今回は寅さんシリーズの第3弾「男はつらいよ フーテンの寅」(1969年 森崎東監督)です。

 

前作からわずか2ヶ月後の公開。こう聞くと「粗製濫造」というワードが浮かびますが、とんでもない。なかなかの快作だと感じました。

 

ハイペースでの撮影となったため、本作の監督は山田洋次監督ではなく森崎東監督。「男はつらいよ」に企画段階から関わり、山田監督とともに寅さんのキャラクター付けを担った人でありますが、ペーソス溢れるしっとりした山田作品と違い、森崎作品の寅さんは実に若々しく、イキイキとしています。

 

オープニングでは宿屋の布団部屋で風邪のため寝こみ、くしゃみをしたら窓が頭に落ちてきて「落ち目だな~」とつぶやく寅さん。勝手な振る舞いに、日ごろは物静かな義弟の博を怒らせ、殴られたり地面に組み伏せられる一幕も。

 

湯の山温泉では、ひとめぼれした旅館の女将(新珠美千代)のために懸命に労きます。ときには、シングルマザーでもある女将の娘の遊び相手になることも。でも、番頭や女中からはその魂胆を見抜かれ、陰で馬鹿にされているわけです。

 

女将には長年にわたり交際を続けていた男性がいることを知り、ショックを受けながらも立ち去ることに。それでも未練があるのか、女将がいると思い込み、庭先から部屋に向かって別れの言葉を告げます。しかし、中にいるのは番頭と女中というオチ。ついぞその想いは女将に伝わることはありませんでした。

 

悲しいくらい道化師です。間抜けです。森川信のおいちゃんじゃありませんが、「バカだねぇ」としか言いようがありません(「イロノーゼ」は秀逸でしたが)。しかし、作中で体が不自由となったテキヤの先輩(花沢徳衛。渾身の演技でした)に仁義を切るシーンが出てきます。寅さんは渡世人であり、アウトローなのです。

 

身寄りのない、あてどもない旅を続ける渡世人がまっとうに働く市井の人からどのように見られているのか。
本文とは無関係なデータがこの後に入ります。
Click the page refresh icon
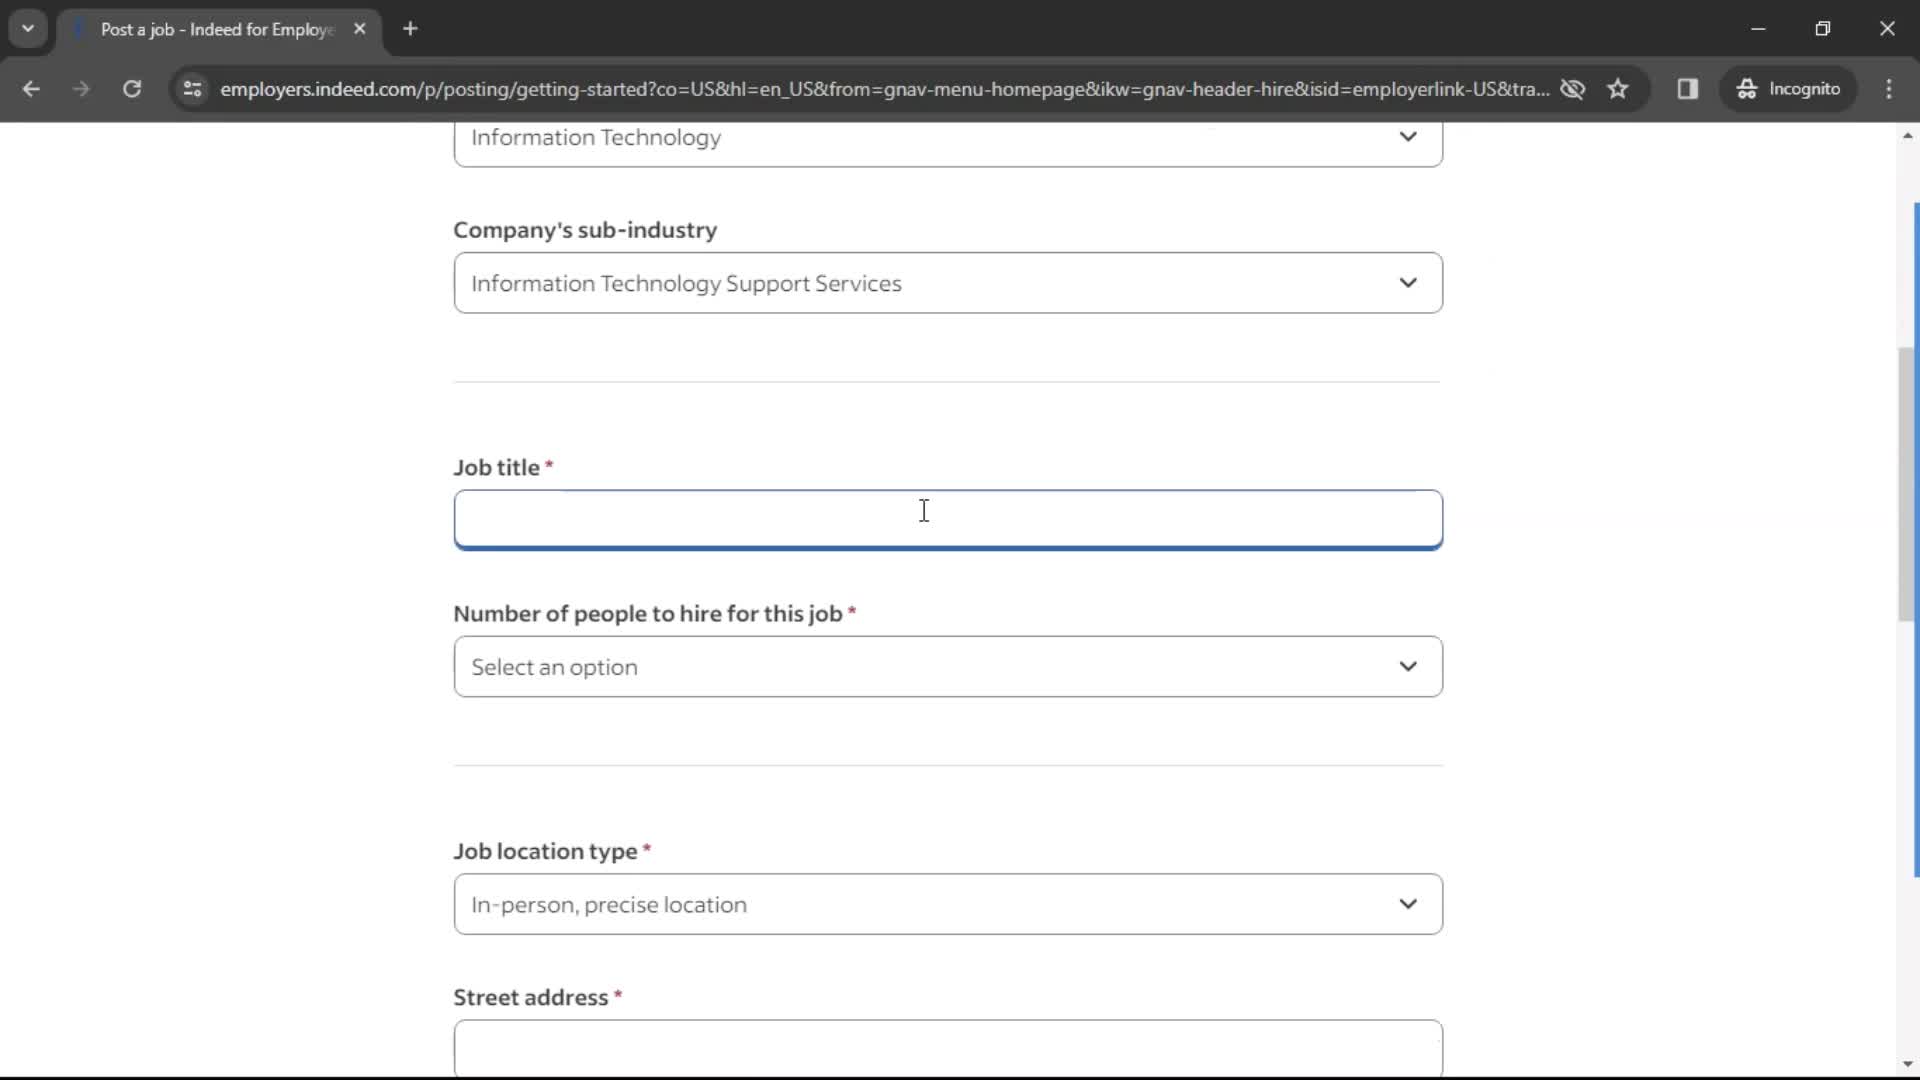Screen dimensions: 1920x1080 [x=131, y=88]
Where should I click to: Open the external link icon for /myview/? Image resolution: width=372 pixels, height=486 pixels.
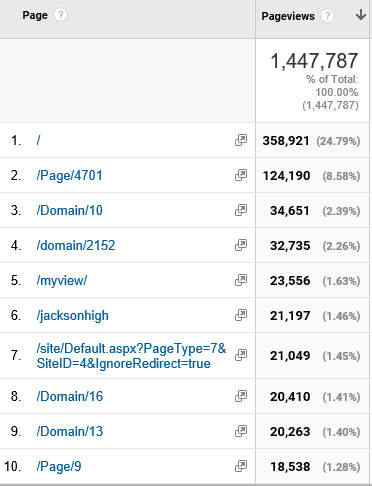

そもそも、世の中でどういうポジションにあるのか。デリケートな部分ではありますが、この作品ではオブラートに隠さず、映し出しています。

 

エンディングでは船に乗り合わせた人たちに啖呵売を教えてやりますが、その表情は明朗そのもの。主題歌の歌詞にある「ドブに落ちても根のある奴は、いつかは蓮の花と咲く」の通り、底辺にありながらも常に前向きに生きていこうとするしぶとさ、力強い姿が表現されています。

 

寅さんのような人間の存在、生き方を、卑下するどころか尊いものとして描く。これが、森崎監督ならではのヒューマニズムなのでしょう。見終わった後はすがすがしい気分にさせられます。

 

河原崎建三、香山美子、野村昭子、左卜全といった実力派のゲストも花を添えていました。全体的にストーリーも演出も粗削りですが、渥美清が若く、タフなイメージにあふれてた時期でしか撮れなかったはず。その意味でも、異質ながらシリーズ中でも佳作だといっていいでしょう。